Keywords: protein fold-space; protein structure comparison; secondary structure lattice.

Figure 1

Efimov’s tree for some beta/alpha proteins. From a small nucleus (bottom), known structures were generated by the progressive addition of secondary structure elements.

Figure 2

Protein fold-space projections. The distances among known structures are visualised by projection into Euclidean space. The structures (dots) are coloured according to structural class: red = alpha, yellow = beta, blue = alpha/beta and purple = alpha+beta. (The latter being a smaller less well-defined class). (a) As seen by Orengo et al. (1993) [14] and (b) as seen by Hou et al. (2003) [16]. Note the overall structure has remained unchanged over ten years.

Figure 3

Topology diagram and string. The encoding of a topology diagram into a string is described in the text. In the diagram, helices are circles and strands are triangles.
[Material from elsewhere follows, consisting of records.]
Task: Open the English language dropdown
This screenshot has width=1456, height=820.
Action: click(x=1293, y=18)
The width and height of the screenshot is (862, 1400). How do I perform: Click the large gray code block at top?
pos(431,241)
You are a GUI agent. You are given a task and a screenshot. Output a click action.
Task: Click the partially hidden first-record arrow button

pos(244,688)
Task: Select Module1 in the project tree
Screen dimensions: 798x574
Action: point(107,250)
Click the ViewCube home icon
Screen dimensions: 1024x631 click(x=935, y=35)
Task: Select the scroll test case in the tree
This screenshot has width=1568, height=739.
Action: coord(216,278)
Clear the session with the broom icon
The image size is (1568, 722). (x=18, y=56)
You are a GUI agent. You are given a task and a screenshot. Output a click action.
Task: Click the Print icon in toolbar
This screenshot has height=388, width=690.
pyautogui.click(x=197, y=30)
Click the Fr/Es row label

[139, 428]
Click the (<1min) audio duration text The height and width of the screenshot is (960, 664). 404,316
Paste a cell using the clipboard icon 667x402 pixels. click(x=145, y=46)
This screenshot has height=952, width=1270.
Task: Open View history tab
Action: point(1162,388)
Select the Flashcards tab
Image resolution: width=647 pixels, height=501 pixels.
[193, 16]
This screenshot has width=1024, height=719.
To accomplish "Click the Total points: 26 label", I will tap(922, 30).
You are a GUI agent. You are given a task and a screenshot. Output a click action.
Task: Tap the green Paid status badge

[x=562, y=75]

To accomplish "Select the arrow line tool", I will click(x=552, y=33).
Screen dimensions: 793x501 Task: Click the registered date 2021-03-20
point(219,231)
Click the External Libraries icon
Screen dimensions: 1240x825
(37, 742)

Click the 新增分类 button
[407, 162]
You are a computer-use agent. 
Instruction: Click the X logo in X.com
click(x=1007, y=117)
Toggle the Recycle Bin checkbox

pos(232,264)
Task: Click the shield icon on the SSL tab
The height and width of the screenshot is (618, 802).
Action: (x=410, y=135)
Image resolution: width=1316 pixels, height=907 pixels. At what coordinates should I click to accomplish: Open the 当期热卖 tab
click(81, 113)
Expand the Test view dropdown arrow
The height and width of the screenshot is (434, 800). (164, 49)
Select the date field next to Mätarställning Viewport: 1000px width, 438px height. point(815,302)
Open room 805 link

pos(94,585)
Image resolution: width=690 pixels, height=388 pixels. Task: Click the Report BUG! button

The three secondary structure layers (alpha/beta/alpha) are encoded as A/B/C in the string and secondary structure elements (SSEs) are numbered left to right in each layer.

Figure 4

Fold dendrograms for alpha/beta proteins. (a) Calculated automatically by finding the largest common substring between topology strings which is compared in part (b) with Efimov’s “hand-made’” tree (based on a diagram similar to Figure 1). The 16 known structures used in the calculation are named and numbered while the “ancestral” structure nodes are just labelled as “number X”.

Figure 5

Stick Forms: The “stick” figures derived from a three-layer 3-6-3 (left) and a four-layer 2-4+4-2 (right) Form are shown with strands as green “sticks” and helices as thicker red “sticks”.

Figure 6

A fragment of fold space: (a) The model folds generated from the secondary structure sequence for a small protein is shown with each structure represented as a dot in a projected space (as in Figure 2). The known family from which the SSE sequence was taken is coloured red, and the model structures that correspond to other known folds are coloured green. The size of the coloured spheres is proportional to the number of family members. (b) The greater number of novel folds (white) has been likened to the preponderance of dark matter in the Universe.

Figure 7

Murzin–Finkelstein polyhedra. (a) and (b) show how the helices in two all-alpha proteins can be mapped to edges of the solids. (c) The set of polyhedra supporting three up to six helices. Including the tetrahedron, which supports two helices (not shown), three of the polyhedra are Platonic solids.

Figure 8

A Bernal lattice: (a) J. D. Bernal in the 1960s working on his model for liquid water based on tetrahedral “packing”. Since tetrahedra cannot tile space, this is a pseudo-lattice incorporating many discontinuities (hence the liquid nature of water). (b) A more recent computer-generated version (made with a program written by the author).

Figure 9

An augmented Bernal lattice: (a) a fragment of a Bernal lattice (large dots) is augmented with an additional pair of points along each edge (small dots). Vertices are selected (coloured) to represent the path of a protein chain (b) with helices on lattice edges and strands along lines connecting satellite points. Cα atom positions are marked by small spheres which are linked by a fine line. Points are coloured blue to red following the chain from its amino to carboxy terminus.

Figure 10

Model folds: A small sample of model folds is shown as a Cα backbone trace (as in Figure 9b) with the chain coloured blue to red corresponding to amino to carboxy terminus. Residues in secondary structures are marked as a small sphere. The order of the strands in the sheet is shown below each fold. Note that even though folds (a) and (d) have the same strand order, the strand direction is not recorded and these models have different folds.

Figure 11

TIM in a triacontahedron: the beta/alpha barrel structure of triosephosphate isomerase (PDB:1timA) is mapped into the core of a triacontahedron. Although the SSEs are in roughly the right positions, their relative angles are not ideal. The parts comprise a “cross-eyed” stereo pair.